● Task description: Across the listing below, count every line where the string "link" appears, then give only the count.
[Data for this task Boundary: Start]
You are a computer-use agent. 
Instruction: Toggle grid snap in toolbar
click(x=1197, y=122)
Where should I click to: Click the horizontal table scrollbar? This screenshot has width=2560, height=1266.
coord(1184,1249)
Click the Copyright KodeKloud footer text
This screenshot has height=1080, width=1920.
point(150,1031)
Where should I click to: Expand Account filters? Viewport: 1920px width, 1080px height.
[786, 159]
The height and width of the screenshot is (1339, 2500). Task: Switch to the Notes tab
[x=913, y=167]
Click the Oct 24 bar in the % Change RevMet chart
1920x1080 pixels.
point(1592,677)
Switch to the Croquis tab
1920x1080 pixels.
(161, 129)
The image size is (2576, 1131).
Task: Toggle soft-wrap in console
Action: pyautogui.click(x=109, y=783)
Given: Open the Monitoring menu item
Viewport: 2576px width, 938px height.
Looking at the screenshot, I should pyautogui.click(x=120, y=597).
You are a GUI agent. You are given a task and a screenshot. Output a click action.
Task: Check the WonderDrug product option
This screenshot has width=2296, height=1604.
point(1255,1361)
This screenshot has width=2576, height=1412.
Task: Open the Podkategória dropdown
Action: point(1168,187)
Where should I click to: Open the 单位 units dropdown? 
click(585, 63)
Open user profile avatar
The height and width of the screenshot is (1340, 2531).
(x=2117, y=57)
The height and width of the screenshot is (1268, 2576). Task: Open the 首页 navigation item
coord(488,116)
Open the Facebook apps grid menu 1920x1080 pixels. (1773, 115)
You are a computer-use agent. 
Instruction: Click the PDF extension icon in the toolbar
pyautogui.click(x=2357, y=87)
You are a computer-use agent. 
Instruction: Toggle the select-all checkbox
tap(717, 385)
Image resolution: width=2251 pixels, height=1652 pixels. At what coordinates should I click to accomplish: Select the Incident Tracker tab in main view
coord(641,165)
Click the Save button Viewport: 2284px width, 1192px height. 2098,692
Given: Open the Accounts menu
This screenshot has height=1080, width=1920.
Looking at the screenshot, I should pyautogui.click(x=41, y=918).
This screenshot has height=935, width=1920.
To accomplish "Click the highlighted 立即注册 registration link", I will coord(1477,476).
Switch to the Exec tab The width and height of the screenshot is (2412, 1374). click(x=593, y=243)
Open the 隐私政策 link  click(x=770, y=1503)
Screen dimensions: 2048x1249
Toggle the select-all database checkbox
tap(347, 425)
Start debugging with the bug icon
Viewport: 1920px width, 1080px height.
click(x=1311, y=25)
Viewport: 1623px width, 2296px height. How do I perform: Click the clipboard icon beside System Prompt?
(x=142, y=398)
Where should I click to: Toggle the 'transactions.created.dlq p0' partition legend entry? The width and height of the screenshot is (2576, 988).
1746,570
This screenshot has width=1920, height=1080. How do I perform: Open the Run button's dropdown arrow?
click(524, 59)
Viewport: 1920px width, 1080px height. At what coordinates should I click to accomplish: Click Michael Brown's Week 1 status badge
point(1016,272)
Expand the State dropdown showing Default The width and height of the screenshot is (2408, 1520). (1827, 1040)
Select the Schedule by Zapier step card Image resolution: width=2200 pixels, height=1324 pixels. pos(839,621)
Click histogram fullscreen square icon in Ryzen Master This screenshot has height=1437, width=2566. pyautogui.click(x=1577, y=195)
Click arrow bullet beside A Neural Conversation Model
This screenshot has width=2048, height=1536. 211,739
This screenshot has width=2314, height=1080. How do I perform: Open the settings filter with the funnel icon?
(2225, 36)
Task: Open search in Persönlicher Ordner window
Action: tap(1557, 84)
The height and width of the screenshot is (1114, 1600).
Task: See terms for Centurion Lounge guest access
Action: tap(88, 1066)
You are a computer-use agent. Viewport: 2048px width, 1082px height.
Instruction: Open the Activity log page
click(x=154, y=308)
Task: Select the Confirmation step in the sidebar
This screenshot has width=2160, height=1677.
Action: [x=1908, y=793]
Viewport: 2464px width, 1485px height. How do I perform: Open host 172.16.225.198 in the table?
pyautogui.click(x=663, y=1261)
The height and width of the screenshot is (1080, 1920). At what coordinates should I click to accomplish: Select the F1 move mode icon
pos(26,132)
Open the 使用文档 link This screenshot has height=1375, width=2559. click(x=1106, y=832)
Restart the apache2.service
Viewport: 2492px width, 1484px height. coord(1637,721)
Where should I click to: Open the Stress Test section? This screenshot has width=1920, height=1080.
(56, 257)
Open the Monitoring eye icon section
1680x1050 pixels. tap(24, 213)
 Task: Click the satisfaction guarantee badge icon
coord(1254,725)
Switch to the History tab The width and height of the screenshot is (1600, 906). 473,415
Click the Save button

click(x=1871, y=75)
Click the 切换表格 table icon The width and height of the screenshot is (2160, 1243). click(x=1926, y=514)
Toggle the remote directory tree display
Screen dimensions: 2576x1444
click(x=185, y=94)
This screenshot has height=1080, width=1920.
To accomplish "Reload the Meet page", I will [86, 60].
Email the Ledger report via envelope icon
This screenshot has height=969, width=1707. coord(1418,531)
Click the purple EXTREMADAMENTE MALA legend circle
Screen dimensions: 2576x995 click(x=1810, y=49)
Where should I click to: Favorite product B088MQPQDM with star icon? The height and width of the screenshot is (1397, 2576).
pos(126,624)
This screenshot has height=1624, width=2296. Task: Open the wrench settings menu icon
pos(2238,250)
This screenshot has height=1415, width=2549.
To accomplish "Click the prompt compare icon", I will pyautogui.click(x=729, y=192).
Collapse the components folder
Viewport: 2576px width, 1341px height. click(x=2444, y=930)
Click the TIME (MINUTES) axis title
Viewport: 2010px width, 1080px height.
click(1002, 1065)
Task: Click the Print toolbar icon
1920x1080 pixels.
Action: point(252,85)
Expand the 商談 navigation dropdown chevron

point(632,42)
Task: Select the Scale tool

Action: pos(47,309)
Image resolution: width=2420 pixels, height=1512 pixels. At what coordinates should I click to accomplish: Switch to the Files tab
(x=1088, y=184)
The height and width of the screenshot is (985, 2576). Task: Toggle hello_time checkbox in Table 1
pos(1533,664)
[Data for this task Boundary: End]
● Exercise answer: 3